I just had an interesting experience. I am a member of a few online support groups now, which is something I was afraid to take part in earlier. I think like so many others I had fear of being judged, categorized unfairly, or just unsupported. In this exchange I had with someone in a group I experienced everything I was hoping to avoid. It was a good learning experience though.
This person decided that I was in fact manic because I had enthusiasm for my work. He decided I was unable to lead this project, and would undoubtedly fail at my task. He did this based on my diagnosis alone. That is discrimination! Discrimination amongst my peers, means that others have internalized this notion of permanent limitations based on this label alone. He was basically saying, albeit indirectly, that HE had limitations, so I must as well. I haven’t created walls like that around my life.
It is TRUE that bipolar causes massive disruptions in one’s existence. There is NO doubt that there is struggle to overcome for all of us. But for me, that was only true until I found a treatment protocol that worked (medication, exercise, sun-lamp, no drinking, therapy, and meaningful work). I have been so fortunate to get to this pinnacle, with the help of my patient doctor, lots of personal strain and effort, and the unconditional love of my family (namely my husband).
This brings up another point, that I have often faced, with friends and family alike — so the people that really matter to me. I’ve found on many occasions the need to “prove” some sort of state of mind. I think the sad truth is that people do not trust your reactions *permanently* after this diagnosis has been bestowed upon you despite your actual level of health. I understand why, and I am not even suggesting that it needs to be change. I am really just pointing out the existence of this internal conflict. No one wants to be “checked in on” like a child. No one. I do understand that an important part of stability is letting go of one’s ego, and accepting that those around you simply care. But still, as someone who has learned to accept help, it’s irritating at best.

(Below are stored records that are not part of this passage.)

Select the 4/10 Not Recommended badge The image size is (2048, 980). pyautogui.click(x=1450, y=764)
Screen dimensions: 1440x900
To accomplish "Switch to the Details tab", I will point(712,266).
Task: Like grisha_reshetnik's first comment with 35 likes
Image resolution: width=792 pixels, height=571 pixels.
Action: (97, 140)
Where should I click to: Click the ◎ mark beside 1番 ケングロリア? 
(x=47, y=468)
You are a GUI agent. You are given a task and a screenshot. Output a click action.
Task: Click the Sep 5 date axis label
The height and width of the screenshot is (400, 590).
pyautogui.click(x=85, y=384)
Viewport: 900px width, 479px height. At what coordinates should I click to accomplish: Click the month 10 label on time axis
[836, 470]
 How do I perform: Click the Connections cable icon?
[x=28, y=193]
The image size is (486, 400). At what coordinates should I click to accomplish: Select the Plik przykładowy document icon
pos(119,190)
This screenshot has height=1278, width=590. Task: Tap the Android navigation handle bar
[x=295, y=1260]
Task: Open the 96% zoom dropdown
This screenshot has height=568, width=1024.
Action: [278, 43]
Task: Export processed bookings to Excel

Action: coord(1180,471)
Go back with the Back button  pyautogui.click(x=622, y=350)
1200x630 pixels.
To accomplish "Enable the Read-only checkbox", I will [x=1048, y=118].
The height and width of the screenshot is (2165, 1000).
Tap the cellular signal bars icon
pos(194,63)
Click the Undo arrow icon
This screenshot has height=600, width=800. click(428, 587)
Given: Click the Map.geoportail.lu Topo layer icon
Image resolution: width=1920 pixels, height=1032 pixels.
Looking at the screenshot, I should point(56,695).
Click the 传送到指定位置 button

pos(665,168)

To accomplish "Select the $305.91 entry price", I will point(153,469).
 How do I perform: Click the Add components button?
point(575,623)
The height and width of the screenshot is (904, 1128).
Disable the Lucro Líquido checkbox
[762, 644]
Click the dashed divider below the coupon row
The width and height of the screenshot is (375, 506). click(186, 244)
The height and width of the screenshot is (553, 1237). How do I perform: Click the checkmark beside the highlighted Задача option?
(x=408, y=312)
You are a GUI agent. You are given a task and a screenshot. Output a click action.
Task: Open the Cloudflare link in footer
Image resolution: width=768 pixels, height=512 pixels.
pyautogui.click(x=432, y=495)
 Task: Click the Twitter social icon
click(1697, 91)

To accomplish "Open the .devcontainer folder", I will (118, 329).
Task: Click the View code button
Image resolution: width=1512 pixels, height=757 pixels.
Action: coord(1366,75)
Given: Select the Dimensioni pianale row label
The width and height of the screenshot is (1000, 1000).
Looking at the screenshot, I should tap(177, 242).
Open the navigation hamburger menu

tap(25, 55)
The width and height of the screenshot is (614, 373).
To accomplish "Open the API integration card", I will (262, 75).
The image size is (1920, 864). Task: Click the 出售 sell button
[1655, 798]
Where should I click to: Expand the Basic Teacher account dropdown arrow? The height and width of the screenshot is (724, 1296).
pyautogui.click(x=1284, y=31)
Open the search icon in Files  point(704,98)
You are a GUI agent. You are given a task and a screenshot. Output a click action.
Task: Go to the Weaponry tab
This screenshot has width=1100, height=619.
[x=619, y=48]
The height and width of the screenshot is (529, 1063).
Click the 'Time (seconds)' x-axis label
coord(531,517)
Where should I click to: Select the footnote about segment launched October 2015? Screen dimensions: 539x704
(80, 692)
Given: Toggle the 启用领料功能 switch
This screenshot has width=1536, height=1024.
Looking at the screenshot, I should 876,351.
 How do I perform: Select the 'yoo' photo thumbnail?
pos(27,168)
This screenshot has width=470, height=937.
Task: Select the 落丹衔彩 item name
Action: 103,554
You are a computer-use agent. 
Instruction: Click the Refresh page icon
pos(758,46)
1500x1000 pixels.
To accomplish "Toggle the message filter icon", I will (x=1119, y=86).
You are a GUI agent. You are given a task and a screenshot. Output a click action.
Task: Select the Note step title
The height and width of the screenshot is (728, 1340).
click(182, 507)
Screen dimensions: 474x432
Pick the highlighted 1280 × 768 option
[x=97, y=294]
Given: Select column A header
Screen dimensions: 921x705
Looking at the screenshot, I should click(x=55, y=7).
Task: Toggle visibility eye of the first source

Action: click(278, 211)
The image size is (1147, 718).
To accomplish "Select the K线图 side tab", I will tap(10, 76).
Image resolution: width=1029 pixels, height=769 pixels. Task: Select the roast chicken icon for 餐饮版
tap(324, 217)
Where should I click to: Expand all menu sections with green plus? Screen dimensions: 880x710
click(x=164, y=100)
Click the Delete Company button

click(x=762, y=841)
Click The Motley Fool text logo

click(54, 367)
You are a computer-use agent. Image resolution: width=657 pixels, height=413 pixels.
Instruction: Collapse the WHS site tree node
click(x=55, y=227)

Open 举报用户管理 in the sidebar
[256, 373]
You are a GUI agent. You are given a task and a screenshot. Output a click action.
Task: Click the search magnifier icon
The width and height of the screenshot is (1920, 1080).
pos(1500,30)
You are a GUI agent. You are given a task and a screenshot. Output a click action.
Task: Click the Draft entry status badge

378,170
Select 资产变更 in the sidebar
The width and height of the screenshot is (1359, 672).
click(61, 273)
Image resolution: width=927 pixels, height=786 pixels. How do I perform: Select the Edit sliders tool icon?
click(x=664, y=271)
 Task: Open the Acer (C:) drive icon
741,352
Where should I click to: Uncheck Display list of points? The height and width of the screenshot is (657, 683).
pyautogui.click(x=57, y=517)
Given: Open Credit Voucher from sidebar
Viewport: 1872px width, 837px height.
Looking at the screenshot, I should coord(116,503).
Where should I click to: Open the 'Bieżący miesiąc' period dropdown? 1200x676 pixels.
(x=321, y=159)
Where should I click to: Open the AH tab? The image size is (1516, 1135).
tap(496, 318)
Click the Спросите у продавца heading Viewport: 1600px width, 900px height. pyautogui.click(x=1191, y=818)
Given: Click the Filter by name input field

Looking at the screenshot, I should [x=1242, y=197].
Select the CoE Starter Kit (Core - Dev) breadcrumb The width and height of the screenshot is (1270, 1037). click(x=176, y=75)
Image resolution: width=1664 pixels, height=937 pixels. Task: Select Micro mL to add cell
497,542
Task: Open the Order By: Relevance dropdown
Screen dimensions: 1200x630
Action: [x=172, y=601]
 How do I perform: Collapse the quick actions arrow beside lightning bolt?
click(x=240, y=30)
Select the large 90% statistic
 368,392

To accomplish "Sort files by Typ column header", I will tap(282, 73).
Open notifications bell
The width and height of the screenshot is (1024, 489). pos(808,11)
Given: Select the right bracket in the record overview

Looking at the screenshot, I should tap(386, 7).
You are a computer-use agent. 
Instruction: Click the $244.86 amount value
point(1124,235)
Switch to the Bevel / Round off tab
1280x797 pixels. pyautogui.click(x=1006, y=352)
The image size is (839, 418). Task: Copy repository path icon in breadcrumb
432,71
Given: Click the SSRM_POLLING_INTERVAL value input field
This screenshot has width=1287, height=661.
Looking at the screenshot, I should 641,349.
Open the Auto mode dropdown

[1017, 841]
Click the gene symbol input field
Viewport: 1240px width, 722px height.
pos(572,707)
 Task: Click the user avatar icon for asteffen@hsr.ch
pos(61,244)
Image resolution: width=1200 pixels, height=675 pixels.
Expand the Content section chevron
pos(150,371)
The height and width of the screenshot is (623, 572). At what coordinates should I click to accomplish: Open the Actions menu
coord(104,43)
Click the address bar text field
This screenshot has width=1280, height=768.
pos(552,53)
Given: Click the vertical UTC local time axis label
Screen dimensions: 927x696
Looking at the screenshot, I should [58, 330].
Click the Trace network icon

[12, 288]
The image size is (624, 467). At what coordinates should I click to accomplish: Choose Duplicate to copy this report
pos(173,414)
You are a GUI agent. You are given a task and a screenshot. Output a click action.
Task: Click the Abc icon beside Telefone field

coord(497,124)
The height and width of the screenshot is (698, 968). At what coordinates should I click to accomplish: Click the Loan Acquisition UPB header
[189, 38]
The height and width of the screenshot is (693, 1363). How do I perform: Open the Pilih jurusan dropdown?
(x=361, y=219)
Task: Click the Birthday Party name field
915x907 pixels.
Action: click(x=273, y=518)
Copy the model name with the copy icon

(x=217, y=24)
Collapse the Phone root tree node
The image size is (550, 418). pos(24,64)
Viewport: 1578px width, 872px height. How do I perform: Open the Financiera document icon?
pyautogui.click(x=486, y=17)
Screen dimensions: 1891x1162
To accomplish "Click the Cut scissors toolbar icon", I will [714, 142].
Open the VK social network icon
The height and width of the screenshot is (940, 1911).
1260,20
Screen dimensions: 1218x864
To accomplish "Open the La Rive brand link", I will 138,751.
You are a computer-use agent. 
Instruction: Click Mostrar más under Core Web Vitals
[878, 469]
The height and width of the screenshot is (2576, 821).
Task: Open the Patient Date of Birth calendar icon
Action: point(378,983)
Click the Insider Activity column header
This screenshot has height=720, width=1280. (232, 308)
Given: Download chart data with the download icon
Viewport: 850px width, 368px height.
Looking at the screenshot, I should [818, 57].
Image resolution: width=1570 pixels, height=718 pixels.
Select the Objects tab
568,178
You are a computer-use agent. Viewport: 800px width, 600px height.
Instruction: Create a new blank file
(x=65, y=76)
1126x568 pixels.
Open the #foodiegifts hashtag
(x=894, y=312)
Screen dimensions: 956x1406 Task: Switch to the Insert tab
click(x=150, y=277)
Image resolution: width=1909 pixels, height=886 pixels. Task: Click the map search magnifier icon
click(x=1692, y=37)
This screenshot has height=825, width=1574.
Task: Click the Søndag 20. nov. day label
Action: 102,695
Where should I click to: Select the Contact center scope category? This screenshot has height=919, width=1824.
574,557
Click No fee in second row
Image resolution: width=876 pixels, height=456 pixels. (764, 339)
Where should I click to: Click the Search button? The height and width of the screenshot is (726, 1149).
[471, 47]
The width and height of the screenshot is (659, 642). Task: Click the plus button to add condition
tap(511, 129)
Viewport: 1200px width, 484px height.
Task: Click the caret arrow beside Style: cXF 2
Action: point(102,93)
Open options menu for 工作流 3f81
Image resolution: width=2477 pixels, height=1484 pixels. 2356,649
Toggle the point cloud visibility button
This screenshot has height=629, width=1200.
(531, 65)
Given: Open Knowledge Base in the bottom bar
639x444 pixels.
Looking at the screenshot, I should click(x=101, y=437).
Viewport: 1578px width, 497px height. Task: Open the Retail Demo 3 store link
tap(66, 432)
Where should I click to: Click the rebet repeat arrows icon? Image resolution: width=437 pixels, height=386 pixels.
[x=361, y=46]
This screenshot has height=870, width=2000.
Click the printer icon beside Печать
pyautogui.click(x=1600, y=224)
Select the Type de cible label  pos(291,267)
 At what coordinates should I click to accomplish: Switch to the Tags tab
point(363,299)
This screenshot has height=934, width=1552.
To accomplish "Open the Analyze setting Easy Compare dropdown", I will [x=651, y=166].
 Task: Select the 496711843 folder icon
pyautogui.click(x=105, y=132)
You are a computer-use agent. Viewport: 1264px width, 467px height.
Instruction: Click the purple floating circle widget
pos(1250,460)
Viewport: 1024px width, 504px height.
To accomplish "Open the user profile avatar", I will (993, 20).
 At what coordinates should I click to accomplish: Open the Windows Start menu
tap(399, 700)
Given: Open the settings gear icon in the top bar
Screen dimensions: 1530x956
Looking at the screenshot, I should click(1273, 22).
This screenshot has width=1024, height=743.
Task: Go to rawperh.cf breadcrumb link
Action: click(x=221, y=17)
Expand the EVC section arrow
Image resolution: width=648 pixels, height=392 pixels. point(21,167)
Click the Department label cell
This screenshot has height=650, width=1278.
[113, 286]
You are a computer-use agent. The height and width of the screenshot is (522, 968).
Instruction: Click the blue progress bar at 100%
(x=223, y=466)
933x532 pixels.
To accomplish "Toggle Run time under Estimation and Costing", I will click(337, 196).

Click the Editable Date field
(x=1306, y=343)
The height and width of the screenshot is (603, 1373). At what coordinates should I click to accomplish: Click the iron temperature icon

I’m realizing that if stigma and discrimination is found amongst my peers, then I will face it head-on in the larger society around me. This will be particularly true as we move through the production process. I imagine I will be sized up and my capabilities judged quite often. Now I was prepared for this obvious scenario, but I was less prepared to be cut-down by someone who shares my diagnosis. I was expecting more empathy and understanding, which perhaps makes me naive.
The sad truth is there are people who will never see themselves as a full person, an equal, in the eyes of society. I can only say that this notion makes me even more firm in my resolve to make this film. The truth of the illness, the truth about possible recovery, the truth about treatment, stigma, and healing alike all needs to be visualized to comprehend it. Perhaps I can help my accuser realize that they are perpetuating the very stigma that holds us all down.
To anyone reading this, who has been doubted. Don’t internalize a word. Keep striving and taking action towards being the best version of yourself possible. Let your gifts of creativity, numerous talents and skills, run wild. I’ve seen some of the most profound artwork and humanity derived from people with so called mental disabilities. Make realistic plans, be inspired, and don’t temper the innate creativity that lives in so many of us, and you will succeed at your given task. I believe in so many of you out there.
The statement that was made by this poor disgruntled soul said something I’m sure others will consider, so I am addressing it here. He states, “You want to find more out there, but there’s not much to be found. There’s nothing out there to find. It’s a mental illness. It’s all been researched before. It’s all out there in open books left and right.” *note I’m leaving out the swearing and name-calling shenanigans because it wasn’t creative enough to share*
I feel like this couldn’t be further from the truth, and I look forward to compiling all of the research, the people we capture on film, and compiling it into something meaningful for people in the bipolar community and those well beyond that cohort. This close-your-eyes-and-accept-it approach doesn’t settle well with me. There is so much out there to learn and share, and we will.
My love to all of you at Thanksgiving. I hope it is filled with love and peace in your homes and minds.